Brief - Starting at the line that contains "You are a GUI" and running to the end of the material, recast each line as one string in a JSON list, skipping blank lines and leaving out the pictures.

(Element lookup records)
>>>>

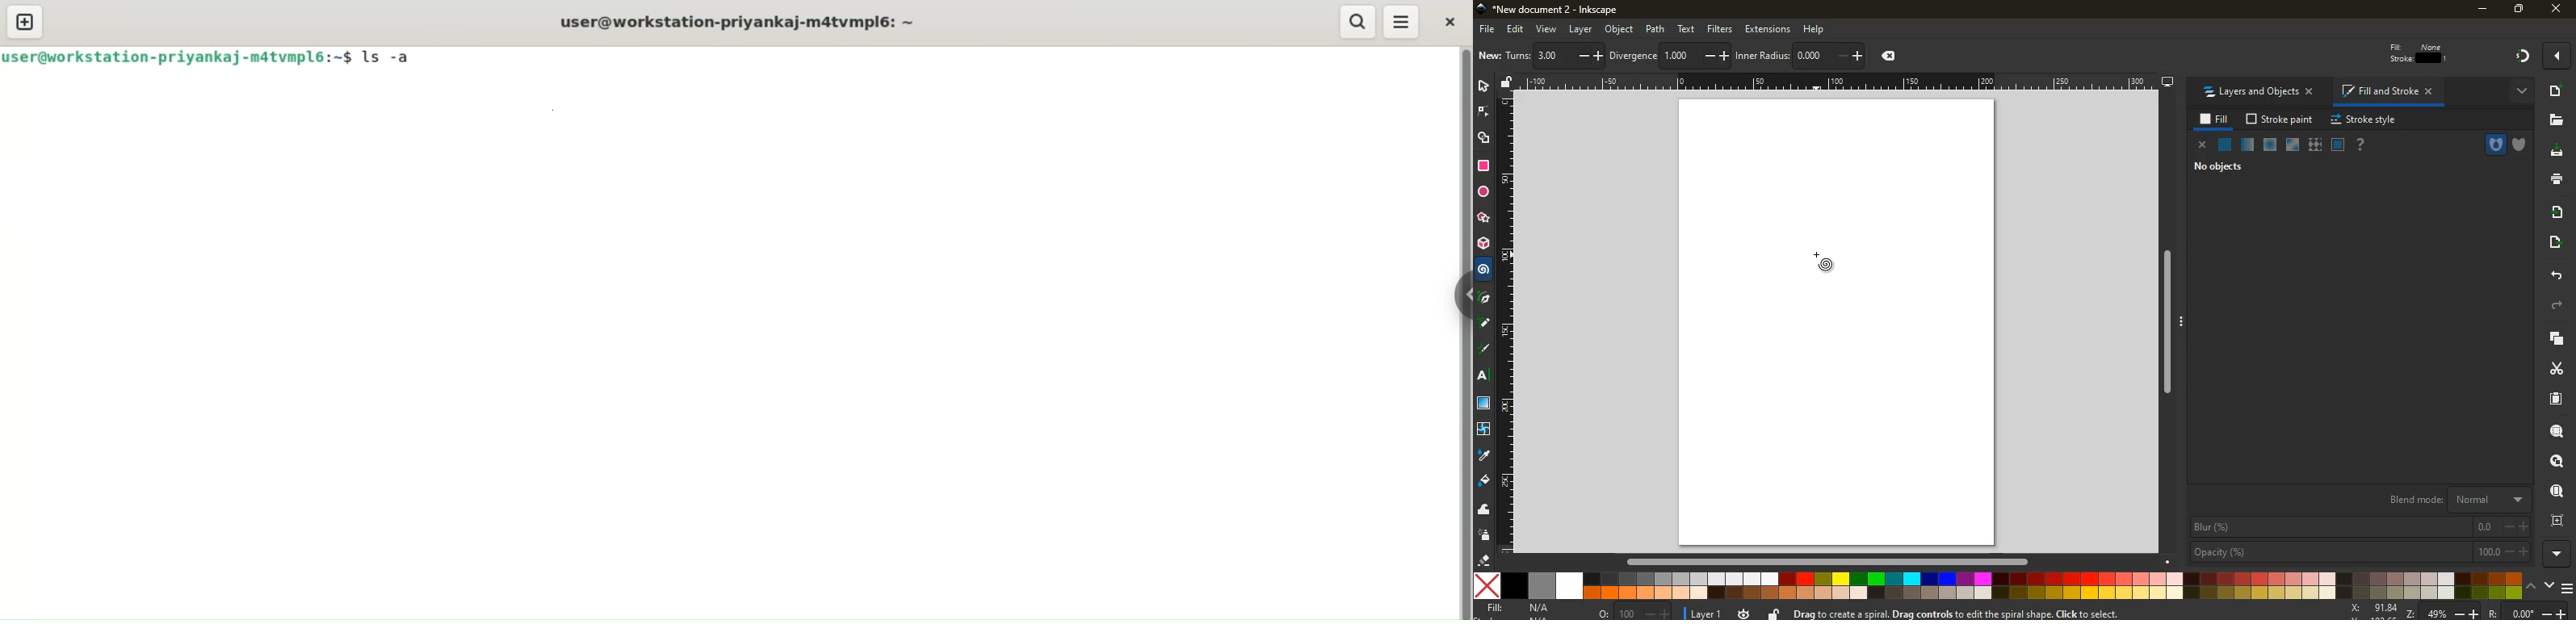  Describe the element at coordinates (2451, 501) in the screenshot. I see `blend mode` at that location.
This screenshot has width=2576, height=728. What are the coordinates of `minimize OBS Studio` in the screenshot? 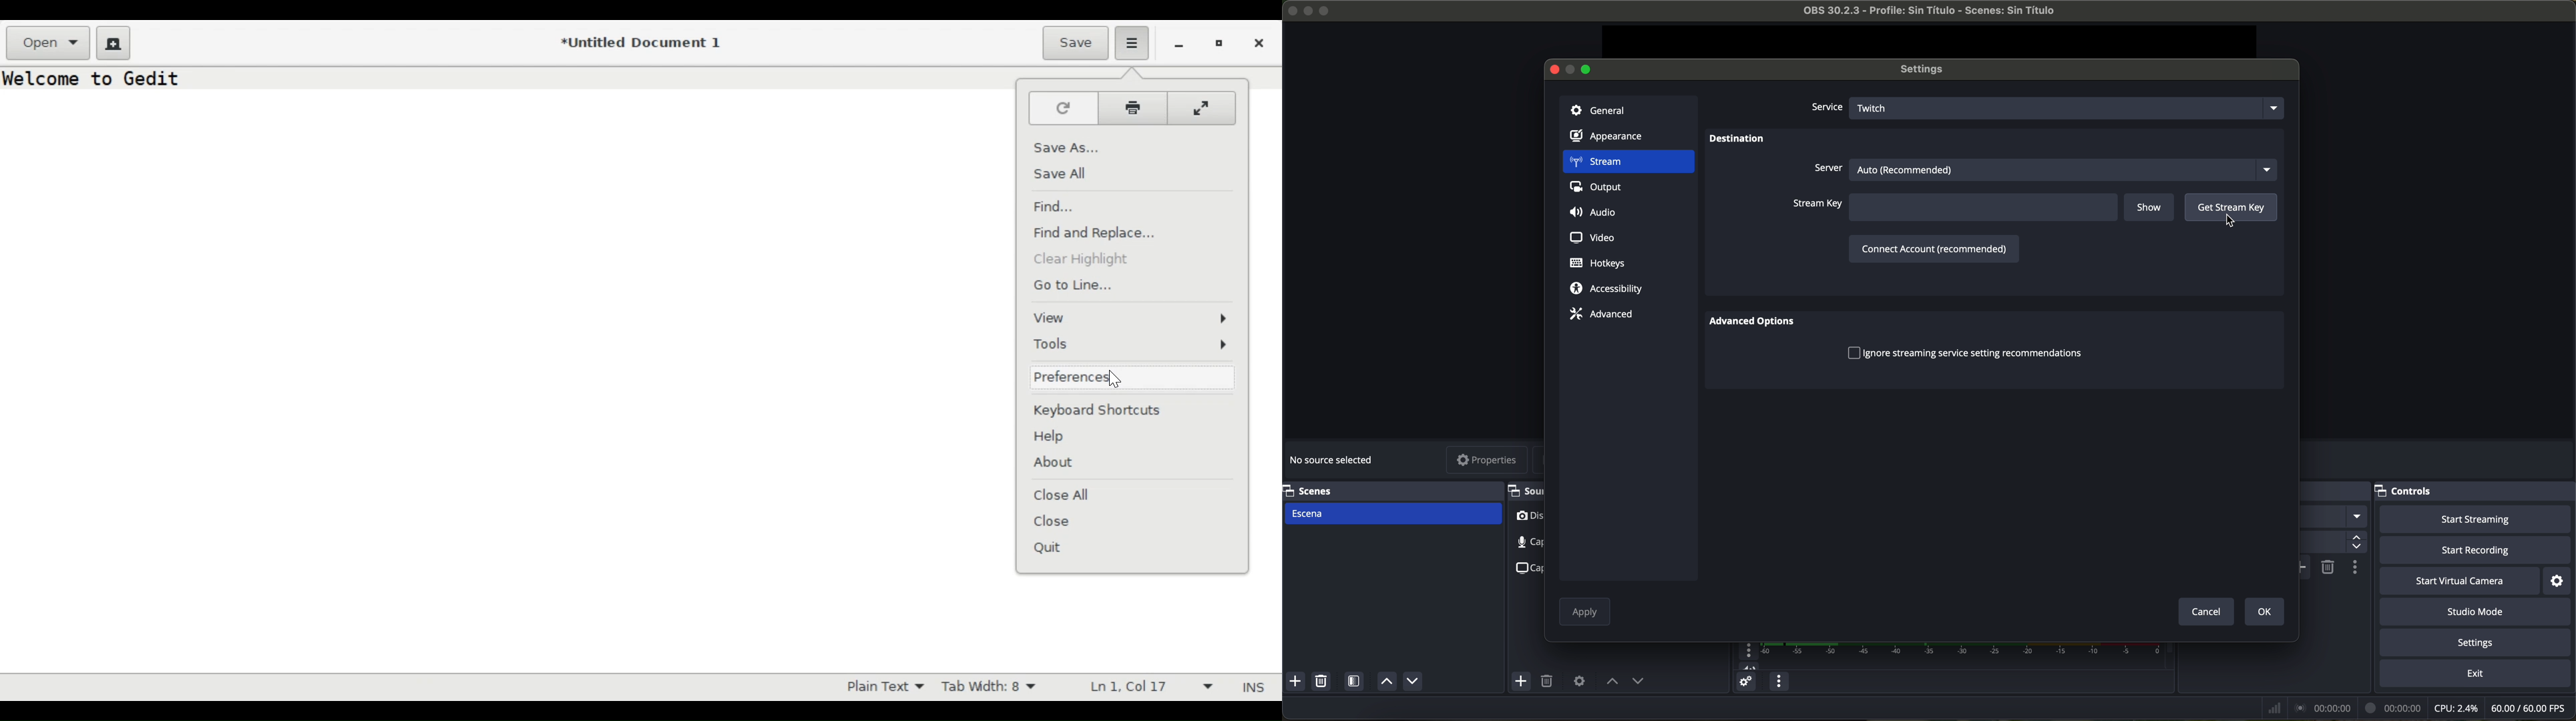 It's located at (1310, 10).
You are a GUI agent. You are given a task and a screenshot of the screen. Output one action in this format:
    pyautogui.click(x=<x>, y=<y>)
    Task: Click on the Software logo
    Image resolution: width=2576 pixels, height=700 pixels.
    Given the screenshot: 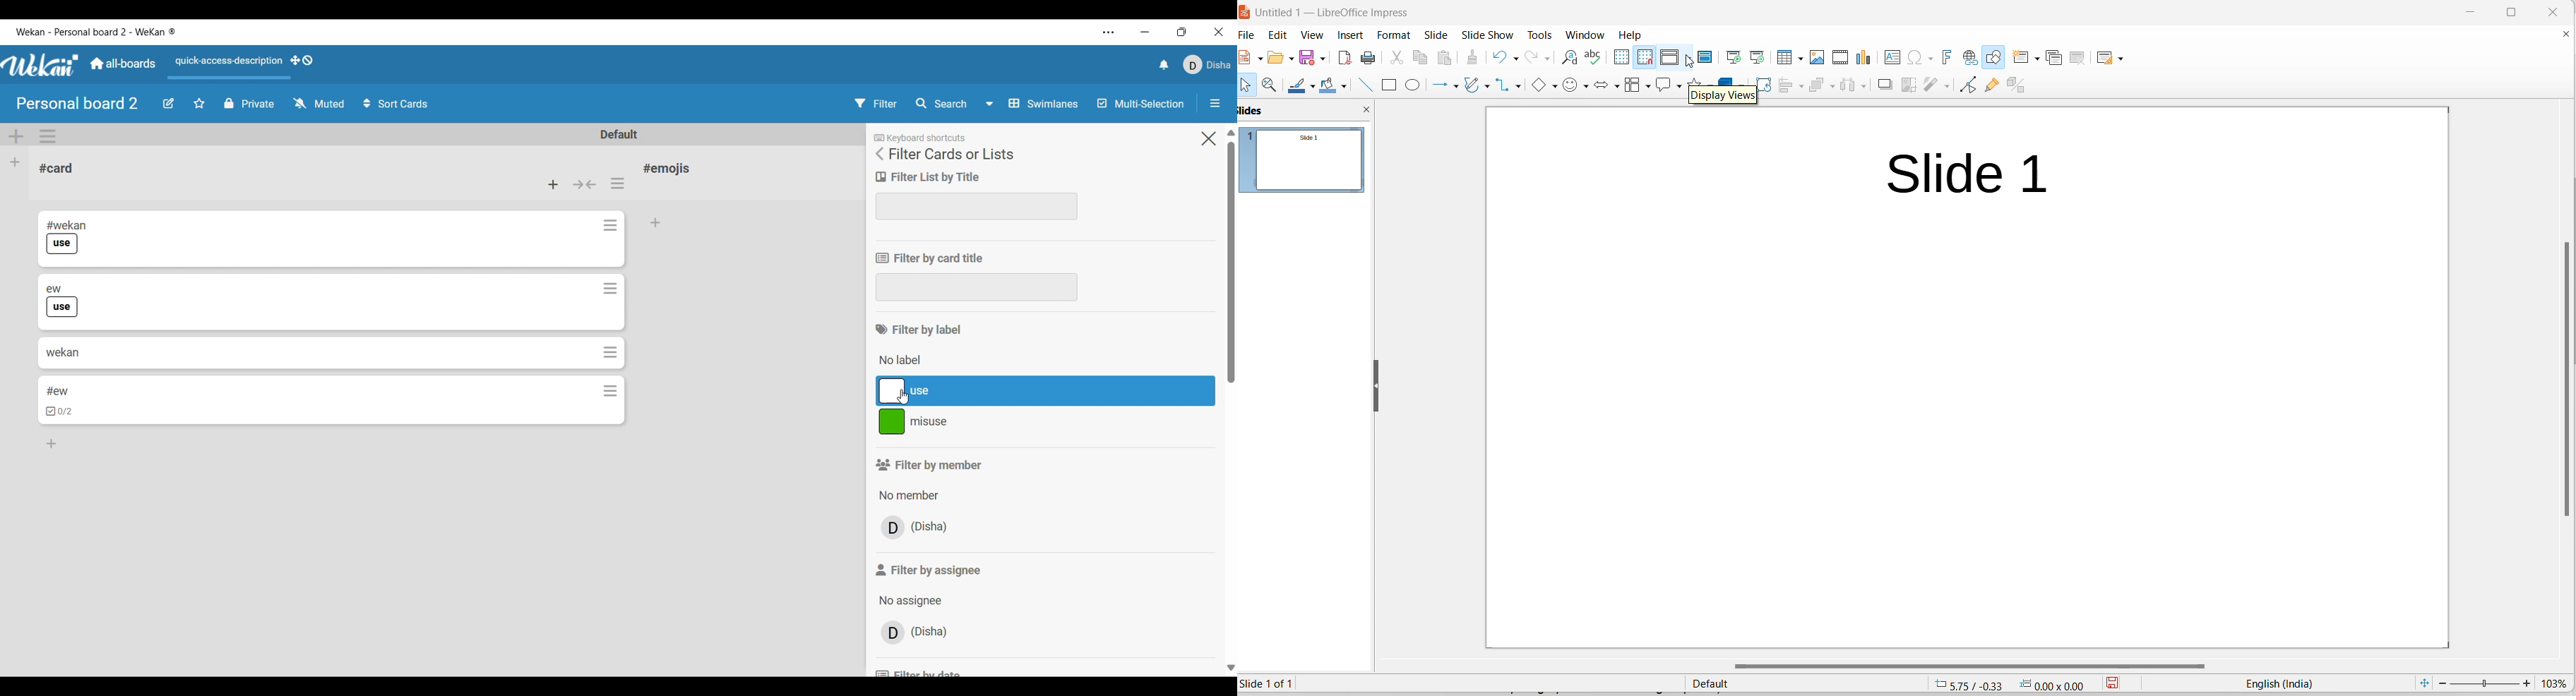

<<<<

Output of the exercise -
[
  "You are a GUI agent. You are given a task and a screenshot of the screen. Output one action in this format:",
  "    pyautogui.click(x=<x>, y=<y>)",
  "    Task: Click on the Software logo",
  "    Image resolution: width=2576 pixels, height=700 pixels.",
  "    Given the screenshot: "
]